▶ **Extract to read**:
○ ○ ○ ○ ○ ○ ○

Markdown for the LLM

danielkhoo.io

twitter

github

Markdown for the LLM

I got inspired by this tweet from @rauchg about making docs and webpages available to AI agents in a token-friendly way. The idea is simple: if an agent is reading the content, all the extra html, css, js is unnecessary, just serve markdown.

So I decided to see how hard it would be to get this blog to automatically serve raw markdown when requested. Requirements: If the page is requested with the Accept: text/markdown header or the .md suffix, it should return raw markdown.

It turned out to be surprisingly easy with Claude Code and the Claude Chrome Extension helping me along. This blog runs on NextJS, which has built-in support for rewrites and middleware. I don't recall the exact syntax but Claude does. Claude knows all.

Step 1: Generate the raw markdown files

The first step is to extract the markdown content from the MDX files at build time. This blog uses MDX with React components, so we need to strip out the imports, exports, and JSX wrappers to get clean markdown. Look at all this beautiful regex that no human could write without recent practice.

○ ○ ○ ○ ○ ○ ○

▶ **Records**:
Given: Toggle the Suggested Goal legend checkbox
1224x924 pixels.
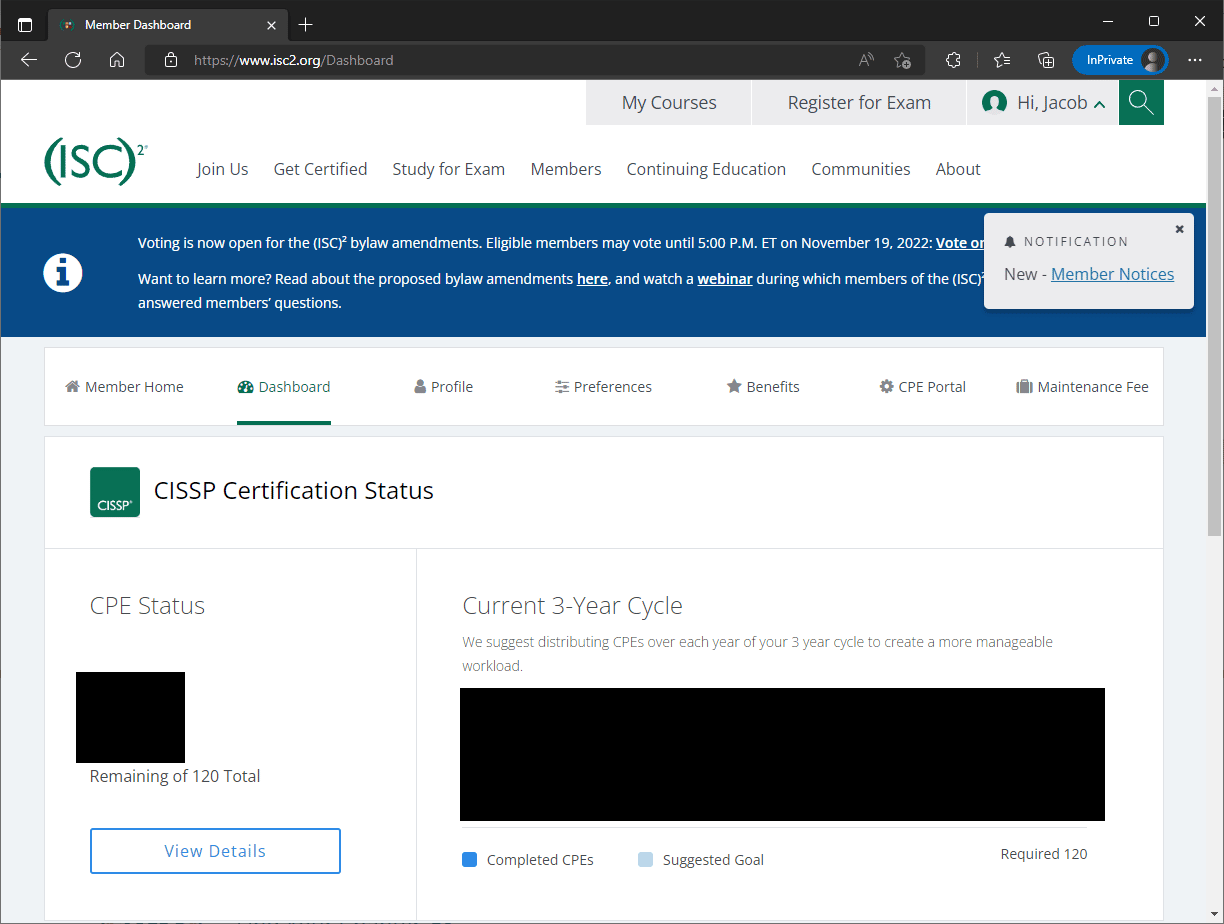Looking at the screenshot, I should [x=645, y=859].
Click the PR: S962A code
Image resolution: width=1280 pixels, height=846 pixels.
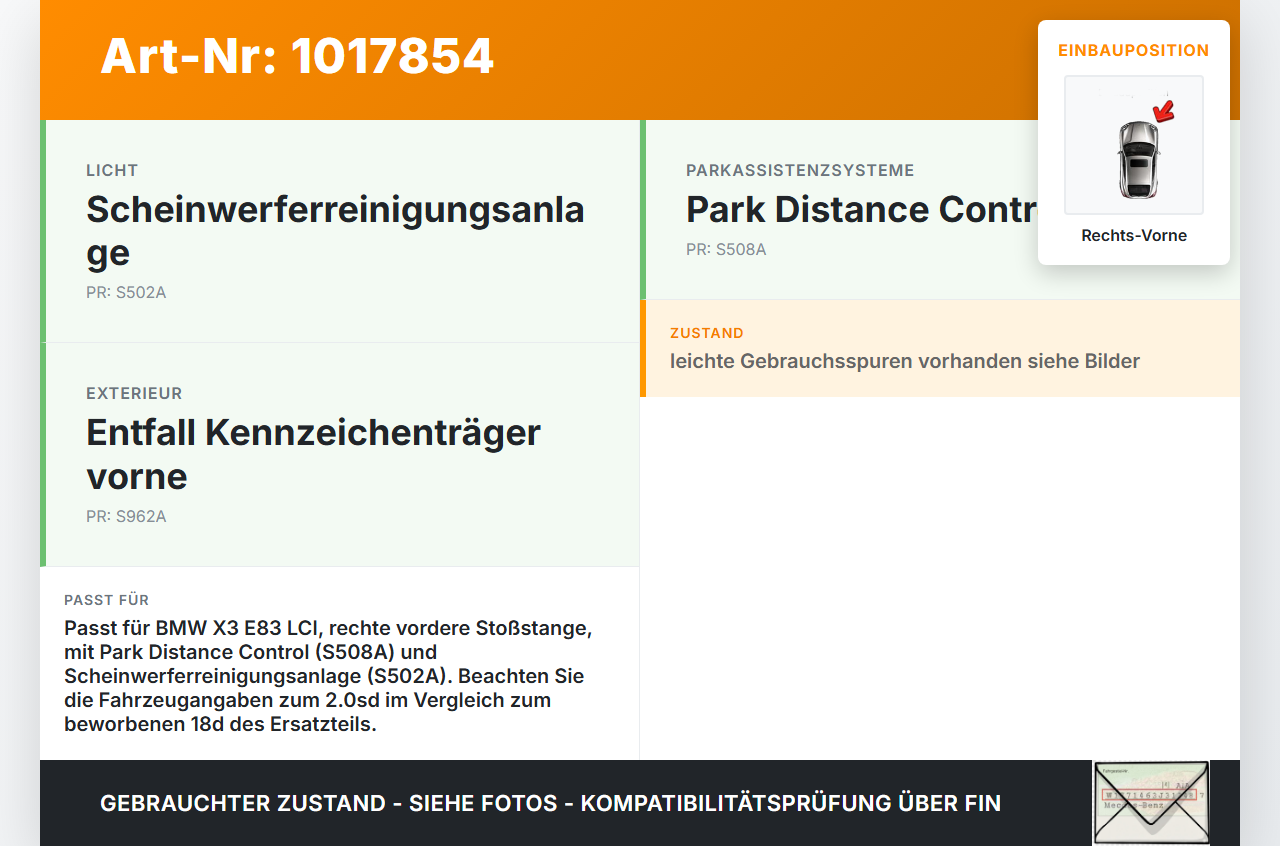point(126,517)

○ ○ ○ ○ ○ ○ ○

▶ **Problem requirements**:
According to the post on serving Markdown to AI agents, why do the imports, exports, and JSX wrappers have to be stripped from the MDX files? Answer in one to three sentences. Rely only on the text for what follows.

▶ **Task response**:
The blog uses MDX with React components, so the imports, exports, and JSX wrappers must be removed at build time to get clean markdown.